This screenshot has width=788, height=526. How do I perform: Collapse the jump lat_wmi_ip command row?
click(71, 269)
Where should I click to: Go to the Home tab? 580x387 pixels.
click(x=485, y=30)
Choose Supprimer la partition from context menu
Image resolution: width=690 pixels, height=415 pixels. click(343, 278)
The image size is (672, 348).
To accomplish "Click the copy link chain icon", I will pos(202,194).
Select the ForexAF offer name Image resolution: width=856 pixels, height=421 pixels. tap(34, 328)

◆ ◆ ◆ ◆ ◆

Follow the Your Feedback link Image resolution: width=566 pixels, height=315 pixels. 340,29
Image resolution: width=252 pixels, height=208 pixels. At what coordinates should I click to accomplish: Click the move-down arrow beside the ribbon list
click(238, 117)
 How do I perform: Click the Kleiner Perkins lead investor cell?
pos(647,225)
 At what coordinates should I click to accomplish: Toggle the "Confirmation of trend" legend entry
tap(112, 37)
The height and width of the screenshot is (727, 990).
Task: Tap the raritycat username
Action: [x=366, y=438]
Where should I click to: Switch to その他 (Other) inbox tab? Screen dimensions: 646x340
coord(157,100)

◆ ◆ ◆ ◆ ◆

Problem to solve. In the entries above, count each line that includes "link" and report the total with no other text.

Task response. 2